California Court of Appeals, First District, Fourth Division
May 29, 2009
No. A118255 (Cal. Ct. App. May. 29, 2009)

Opinion


In re the Marriage of JAMES HEIERLE and YUPA ASSAWASUKSANT. JAMES HEIERLE, Respondent, v. YUPA ASSAWASUKSANT, Appellant. A118255 California Court of Appeal, First District, Fourth Division May 29, 2009

NOT TO BE PUBLISHED

Marin County Super. Ct. No. FL 995107

Sepulveda, J.

In a marital dissolution action, the court appointed an attorney to represent the minor child of divorcing parents engaged in a custody dispute. (Fam. Code, § 3150.) The court ordered each parent to pay one-half of the attorney’s legal fees. (Fam. Code, § 3153, subd. (a).) The mother filed a motion to vacate the order requiring her to pay minor’s attorney. (Code Civ. Proc., § 473, subd. (b); Fam. Code, § 3691, subds. (a), (b).) The court denied the motion to vacate and this appeal followed.

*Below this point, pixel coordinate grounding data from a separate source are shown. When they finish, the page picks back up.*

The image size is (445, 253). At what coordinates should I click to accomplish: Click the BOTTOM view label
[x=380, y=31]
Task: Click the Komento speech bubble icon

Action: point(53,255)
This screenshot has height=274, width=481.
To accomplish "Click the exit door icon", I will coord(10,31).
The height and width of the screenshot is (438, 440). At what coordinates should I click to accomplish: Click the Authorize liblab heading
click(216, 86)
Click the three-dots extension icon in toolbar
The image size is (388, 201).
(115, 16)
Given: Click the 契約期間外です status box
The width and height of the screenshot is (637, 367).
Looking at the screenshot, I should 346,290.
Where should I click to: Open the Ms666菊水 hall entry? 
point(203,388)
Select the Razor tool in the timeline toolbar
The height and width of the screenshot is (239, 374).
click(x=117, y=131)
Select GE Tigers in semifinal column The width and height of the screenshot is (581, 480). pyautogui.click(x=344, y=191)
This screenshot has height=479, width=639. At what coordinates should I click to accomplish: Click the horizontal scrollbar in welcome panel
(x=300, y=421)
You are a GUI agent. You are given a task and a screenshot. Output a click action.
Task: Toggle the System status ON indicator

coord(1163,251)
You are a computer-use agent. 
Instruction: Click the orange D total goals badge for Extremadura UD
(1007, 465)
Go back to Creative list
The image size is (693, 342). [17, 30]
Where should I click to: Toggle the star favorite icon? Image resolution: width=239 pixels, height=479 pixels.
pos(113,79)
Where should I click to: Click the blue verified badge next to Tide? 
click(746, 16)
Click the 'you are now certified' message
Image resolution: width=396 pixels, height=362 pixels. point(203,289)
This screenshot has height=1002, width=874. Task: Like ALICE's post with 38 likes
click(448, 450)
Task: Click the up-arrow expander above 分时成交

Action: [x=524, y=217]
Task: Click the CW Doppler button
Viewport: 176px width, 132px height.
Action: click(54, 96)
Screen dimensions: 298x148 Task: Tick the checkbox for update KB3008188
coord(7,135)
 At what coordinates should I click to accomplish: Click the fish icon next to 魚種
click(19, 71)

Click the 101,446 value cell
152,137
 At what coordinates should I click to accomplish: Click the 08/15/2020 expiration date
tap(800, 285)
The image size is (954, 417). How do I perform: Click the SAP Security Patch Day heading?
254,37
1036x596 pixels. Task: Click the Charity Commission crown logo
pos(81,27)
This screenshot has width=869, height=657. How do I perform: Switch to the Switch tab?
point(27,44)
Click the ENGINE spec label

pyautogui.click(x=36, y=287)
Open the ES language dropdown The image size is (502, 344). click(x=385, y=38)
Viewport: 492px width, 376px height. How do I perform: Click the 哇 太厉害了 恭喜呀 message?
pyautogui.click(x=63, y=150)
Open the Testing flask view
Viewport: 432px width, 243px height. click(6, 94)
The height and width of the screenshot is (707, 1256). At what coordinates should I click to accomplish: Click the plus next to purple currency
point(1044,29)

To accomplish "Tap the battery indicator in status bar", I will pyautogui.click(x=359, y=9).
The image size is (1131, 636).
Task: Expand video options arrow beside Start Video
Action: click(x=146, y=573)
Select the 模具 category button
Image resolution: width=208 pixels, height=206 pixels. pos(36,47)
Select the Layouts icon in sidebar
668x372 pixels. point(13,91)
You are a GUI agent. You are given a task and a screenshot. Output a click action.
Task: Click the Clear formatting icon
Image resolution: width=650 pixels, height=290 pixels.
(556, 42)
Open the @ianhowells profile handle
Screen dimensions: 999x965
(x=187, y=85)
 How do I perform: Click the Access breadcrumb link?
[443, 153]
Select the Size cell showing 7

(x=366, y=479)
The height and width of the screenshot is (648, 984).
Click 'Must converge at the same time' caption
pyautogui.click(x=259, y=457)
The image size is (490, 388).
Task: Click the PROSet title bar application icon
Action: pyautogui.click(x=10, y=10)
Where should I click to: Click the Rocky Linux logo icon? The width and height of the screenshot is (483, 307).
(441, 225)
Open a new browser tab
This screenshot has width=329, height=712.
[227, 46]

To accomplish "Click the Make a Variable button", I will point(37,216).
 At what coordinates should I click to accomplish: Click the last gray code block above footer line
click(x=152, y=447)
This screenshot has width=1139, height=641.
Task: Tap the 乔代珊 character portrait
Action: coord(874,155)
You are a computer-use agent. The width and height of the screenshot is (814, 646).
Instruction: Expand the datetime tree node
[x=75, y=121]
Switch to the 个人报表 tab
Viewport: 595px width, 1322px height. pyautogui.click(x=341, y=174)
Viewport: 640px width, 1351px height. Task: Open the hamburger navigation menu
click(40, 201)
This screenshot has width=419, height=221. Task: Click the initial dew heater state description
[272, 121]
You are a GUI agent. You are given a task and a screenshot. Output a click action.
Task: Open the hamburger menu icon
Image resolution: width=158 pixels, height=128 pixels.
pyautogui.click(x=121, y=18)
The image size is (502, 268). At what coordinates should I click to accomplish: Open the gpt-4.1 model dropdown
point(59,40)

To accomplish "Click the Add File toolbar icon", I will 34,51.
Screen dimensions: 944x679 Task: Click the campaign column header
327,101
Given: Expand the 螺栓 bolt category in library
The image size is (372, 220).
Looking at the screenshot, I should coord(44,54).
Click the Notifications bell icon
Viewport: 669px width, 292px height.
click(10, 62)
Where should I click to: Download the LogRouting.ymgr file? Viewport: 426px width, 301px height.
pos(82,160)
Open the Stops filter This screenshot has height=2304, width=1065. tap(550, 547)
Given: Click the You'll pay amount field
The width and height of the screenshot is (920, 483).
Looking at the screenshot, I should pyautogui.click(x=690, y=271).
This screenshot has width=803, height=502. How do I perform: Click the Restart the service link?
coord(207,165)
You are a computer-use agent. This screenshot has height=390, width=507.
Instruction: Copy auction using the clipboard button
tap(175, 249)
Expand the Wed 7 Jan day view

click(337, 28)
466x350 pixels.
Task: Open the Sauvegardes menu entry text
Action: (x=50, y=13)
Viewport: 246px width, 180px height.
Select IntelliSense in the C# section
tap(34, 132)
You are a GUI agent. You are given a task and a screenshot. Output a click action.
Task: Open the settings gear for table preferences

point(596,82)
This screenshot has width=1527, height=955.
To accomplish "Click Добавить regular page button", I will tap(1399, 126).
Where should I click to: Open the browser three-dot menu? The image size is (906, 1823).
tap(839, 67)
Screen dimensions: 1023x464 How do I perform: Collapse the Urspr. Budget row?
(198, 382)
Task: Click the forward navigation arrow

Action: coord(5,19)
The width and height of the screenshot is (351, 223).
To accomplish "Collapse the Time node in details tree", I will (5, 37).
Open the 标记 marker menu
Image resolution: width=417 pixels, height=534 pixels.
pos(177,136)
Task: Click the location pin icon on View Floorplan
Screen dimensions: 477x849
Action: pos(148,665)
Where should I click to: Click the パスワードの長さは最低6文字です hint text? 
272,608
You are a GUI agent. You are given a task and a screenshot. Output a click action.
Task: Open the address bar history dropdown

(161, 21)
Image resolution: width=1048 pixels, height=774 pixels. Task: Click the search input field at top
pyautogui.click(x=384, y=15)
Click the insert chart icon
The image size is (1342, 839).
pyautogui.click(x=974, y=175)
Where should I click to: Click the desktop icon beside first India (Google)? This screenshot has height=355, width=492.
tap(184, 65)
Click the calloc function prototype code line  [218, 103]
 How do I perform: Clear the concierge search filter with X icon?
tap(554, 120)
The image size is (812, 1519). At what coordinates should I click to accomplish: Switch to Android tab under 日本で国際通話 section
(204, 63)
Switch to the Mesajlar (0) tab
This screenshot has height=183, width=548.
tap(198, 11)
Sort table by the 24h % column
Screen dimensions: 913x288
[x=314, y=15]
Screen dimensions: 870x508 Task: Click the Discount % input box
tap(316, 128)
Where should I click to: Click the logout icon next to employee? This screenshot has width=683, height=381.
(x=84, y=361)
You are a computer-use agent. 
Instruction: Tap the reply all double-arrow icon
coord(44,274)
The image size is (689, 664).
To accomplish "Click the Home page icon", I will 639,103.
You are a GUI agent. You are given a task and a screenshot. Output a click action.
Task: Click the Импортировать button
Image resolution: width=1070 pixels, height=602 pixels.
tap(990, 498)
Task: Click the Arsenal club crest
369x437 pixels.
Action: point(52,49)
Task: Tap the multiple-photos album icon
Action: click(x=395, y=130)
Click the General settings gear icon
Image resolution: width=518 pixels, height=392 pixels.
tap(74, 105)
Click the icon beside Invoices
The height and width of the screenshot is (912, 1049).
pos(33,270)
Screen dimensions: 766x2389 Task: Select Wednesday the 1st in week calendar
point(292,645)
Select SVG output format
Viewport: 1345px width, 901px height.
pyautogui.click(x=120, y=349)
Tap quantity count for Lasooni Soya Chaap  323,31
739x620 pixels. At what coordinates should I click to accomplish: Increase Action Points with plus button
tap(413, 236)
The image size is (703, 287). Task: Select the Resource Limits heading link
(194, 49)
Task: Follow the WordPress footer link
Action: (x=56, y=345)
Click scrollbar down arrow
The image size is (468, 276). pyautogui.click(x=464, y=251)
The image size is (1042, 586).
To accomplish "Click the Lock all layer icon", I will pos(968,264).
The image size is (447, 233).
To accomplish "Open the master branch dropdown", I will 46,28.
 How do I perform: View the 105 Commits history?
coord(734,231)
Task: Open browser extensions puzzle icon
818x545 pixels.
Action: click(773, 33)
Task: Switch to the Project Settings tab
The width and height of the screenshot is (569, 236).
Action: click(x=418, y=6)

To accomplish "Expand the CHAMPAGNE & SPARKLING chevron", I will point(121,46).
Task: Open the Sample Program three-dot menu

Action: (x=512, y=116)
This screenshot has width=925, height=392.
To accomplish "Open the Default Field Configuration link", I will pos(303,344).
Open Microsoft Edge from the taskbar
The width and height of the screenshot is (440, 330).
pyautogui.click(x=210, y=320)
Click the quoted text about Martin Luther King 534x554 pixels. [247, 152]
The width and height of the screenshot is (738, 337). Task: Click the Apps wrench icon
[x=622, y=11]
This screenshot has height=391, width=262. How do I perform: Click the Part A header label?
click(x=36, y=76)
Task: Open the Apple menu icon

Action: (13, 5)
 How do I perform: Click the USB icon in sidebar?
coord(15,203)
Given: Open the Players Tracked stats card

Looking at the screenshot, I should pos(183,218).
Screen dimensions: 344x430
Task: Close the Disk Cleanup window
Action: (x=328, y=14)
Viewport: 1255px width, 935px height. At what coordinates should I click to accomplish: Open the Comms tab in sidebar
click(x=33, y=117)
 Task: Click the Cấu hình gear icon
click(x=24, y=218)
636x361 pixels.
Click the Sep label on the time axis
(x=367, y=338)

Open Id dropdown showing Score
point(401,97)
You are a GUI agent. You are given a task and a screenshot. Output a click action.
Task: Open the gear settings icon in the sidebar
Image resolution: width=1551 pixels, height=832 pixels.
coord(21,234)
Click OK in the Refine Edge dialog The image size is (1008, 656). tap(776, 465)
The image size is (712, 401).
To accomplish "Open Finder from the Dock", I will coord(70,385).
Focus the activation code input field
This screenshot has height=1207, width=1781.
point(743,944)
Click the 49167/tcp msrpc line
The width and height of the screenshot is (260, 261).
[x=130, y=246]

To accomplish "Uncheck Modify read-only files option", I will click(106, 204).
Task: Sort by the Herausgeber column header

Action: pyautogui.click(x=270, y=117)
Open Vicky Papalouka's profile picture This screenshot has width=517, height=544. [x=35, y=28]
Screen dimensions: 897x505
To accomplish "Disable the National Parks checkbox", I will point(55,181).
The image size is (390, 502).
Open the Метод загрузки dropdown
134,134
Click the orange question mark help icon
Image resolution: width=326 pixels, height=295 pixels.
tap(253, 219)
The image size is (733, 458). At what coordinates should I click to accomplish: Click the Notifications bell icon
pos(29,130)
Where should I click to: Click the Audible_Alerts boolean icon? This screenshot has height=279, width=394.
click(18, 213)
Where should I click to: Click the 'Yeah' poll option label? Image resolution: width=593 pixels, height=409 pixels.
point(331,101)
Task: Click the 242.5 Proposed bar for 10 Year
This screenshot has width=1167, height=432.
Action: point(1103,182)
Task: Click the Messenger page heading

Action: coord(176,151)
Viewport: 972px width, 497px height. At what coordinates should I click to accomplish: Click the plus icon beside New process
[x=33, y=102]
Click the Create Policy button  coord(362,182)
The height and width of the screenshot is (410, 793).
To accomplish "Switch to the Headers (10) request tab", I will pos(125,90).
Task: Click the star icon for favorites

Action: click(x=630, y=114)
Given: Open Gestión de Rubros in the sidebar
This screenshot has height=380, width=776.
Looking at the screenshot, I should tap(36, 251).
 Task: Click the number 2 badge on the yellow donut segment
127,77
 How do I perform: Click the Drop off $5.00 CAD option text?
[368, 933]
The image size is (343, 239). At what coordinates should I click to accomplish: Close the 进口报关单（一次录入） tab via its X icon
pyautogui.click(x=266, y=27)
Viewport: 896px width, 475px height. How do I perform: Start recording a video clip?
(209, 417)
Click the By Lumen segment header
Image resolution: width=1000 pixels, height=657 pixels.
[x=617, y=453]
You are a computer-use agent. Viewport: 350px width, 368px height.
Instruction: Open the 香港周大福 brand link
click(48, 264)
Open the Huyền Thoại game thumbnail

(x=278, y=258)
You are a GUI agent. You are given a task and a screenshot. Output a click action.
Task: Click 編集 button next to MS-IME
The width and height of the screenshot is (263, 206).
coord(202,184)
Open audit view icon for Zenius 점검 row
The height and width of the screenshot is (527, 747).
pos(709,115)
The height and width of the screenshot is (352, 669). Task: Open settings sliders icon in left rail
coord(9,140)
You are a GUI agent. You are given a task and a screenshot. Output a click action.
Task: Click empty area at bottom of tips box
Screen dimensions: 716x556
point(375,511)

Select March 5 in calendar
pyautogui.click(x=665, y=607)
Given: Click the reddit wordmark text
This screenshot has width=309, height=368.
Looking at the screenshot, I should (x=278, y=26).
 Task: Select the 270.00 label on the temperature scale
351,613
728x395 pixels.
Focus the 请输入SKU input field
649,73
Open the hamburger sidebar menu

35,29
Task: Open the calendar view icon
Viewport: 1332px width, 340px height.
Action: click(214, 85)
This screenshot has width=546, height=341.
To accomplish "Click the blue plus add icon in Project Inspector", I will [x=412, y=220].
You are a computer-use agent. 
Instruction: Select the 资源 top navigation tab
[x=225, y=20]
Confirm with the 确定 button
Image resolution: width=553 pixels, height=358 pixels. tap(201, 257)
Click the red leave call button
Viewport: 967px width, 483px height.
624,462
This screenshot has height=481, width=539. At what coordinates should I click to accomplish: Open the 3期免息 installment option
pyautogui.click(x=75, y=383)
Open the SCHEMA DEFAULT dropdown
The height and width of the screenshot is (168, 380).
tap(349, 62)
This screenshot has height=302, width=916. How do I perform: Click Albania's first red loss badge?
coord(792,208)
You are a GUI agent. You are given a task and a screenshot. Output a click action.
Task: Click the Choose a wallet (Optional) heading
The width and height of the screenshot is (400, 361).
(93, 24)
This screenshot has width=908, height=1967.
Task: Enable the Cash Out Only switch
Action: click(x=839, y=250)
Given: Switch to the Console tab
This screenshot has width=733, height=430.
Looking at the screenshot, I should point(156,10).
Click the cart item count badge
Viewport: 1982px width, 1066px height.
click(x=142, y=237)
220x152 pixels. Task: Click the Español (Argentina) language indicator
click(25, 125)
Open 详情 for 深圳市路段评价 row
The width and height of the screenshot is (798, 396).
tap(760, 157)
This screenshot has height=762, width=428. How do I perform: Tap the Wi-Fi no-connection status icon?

On appeal, the mother contends that the original order appointing minor’s attorney was not truly an appointment of counsel order but an order awarding additional child support for special needs of the child and, as a child support order, was defective because the court failed to make findings about ability to pay and other matters that are required when departing from baseline child support. (Fam. Code, §§ 3150, 3153, 4056, subd. (a), 4057, subd. (b)(5)(C), 4062, subd. (b)(1).) The contention is meritless. The order was for the appointment of counsel; it was not an order for additional child support. Moreover, the mother’s ability to pay counsel fees was fully considered. We affirm the order.

I. FACTS

Respondent James Heierle (Father) and appellant Yupa Assawasuksant (Mother) were married in 1993. They are the parents of a son, Jonathan, born in 1997. Father filed a petition for dissolution of marriage in October 1999, and a final judgment of dissolution was entered in December 2004. Mother received $680,000 as her share of a community estate valued at approximately $1,360,000. In 2005, Mother moved to set aside the judgment for alleged fraud, perjury, and mistake in the division of community property. (Fam. Code, § 2122, subds. (a), (b), (e).) Mother claimed that Father had understated the value of community assets. The motion was denied, and this court affirmed the order denying relief in 2006. (In re Marriage of Heierle and Assawasuksant (Oct. 30, 2006, A111501) [nonpub. opn.].)

Meanwhile, the parties continued to dispute custody of their son. In November 2001, the court issued an order appointing counsel to represent the child pursuant to Family Code section 3150. Initially, the County of Marin (County) assumed responsibility for paying the minor’s attorney. In February 2005, the court amended its earlier order to make the parents, not the County, responsible for the fees. (Fam. Code, § 3153, subd. (a).)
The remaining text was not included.